EROI (energy return on energy invested) is the ratio between the energy available for the economy and the energy it takes to produce that energy. An EROI of 100:1 means that the world gets 100 KWh for every KWh consumed to extract, process and distribute oil, carbon or any other power source, including renewable ones. High EROI, good. Low EROI, bad. For everybody.

According to some experts (see links below):

  • worldwide, the average EROI of oil today is 20:1. Eighty years ago it was 100:1

  • the estimated EROI for new oil, which often is five miles under the ocean or inside tar sands, is just 5:1.

  • EROI for renewable energy sources is around 17:1. Better than future oil, but still (much) less than current and past oil.

This is terribly important for everybody because, if this is how things are today:

  1. we will live the rest of our lives with material living standards lower than today simply because of lower EROI, that is even without financial crises, bailouts and attempts to avoid them via pension cuts, more taxes, privatizations and so on.

  2. that is a purely physical, not political cause. What we do and use today needs a high EROI that doesn’t exist anymore, no matter who’s in power. Voting for another party doesn’t make oil easier and cheaper to extract

Point 1 is due to the fact that, as EROI decreases, the (current) economy loses capacity to generate wealth, because more and more energy every year goes away to produce… energy, instead of goods and services as in the past.

Point 2 means that it will make little or no difference if, for example, health care, schools, roads and other essential infrastructures will be run by governments or as private, for-profit businesses.
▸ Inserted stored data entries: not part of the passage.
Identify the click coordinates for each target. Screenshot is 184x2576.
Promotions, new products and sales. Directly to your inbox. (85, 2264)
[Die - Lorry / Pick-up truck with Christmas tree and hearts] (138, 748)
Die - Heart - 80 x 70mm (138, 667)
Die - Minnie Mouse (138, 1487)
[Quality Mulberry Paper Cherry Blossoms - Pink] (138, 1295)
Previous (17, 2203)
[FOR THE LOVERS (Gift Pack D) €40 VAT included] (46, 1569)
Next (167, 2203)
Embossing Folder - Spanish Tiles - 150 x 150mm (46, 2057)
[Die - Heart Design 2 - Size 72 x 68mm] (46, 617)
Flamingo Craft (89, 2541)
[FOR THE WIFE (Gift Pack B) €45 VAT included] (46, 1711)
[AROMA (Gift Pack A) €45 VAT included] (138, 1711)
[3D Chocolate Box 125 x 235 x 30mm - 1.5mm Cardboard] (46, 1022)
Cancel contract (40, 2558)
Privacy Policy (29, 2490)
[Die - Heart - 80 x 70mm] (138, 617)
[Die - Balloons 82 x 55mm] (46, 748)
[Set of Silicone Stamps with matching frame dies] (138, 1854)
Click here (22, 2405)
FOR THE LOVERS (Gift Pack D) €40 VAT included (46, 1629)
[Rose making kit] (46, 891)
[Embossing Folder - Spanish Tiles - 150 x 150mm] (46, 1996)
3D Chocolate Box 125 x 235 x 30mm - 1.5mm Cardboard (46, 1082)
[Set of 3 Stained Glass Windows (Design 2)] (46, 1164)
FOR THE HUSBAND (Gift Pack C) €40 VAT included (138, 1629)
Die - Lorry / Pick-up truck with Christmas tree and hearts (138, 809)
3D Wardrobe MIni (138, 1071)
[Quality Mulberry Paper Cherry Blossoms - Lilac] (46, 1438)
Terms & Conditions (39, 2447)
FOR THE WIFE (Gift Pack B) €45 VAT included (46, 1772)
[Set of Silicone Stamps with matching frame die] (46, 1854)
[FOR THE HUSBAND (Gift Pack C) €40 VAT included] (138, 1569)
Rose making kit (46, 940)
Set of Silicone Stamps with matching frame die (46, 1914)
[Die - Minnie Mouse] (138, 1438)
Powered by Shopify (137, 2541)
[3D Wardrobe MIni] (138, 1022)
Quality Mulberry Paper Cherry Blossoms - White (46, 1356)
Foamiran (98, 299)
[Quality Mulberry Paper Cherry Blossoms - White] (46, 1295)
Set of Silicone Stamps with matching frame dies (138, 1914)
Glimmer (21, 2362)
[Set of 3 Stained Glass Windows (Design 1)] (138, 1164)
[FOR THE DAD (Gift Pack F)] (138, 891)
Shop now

In both cases, everything we’ll need in the future will have to become compatible with a much smaller EROI, or disappear.

That’s why those experts say that burning fossil fuel, ignoring climate change, and refusing to invest in renewable energy infrastructures is a sure way to make or keep a country “too poor to repair its buildings and bridges, too poor to educate its young to the highest standards”.

Instead, they say, regardless of national debts and related concerns (or, more exactly, because they’d be more symptoms than real causes) the only way to make sure we’ll have a decent standard of living in the next decades is to:

  • remodel the whole society and all its infrastructures to work with the EROI rates of renewable energy sources (also because they could, over time, increase more than all the others).

  • use as much fossil energy as possible, until it’s still around, for that purpose, instead of continuing to waste it as we are doing today, since coping with decreasing EROIs is the first priority.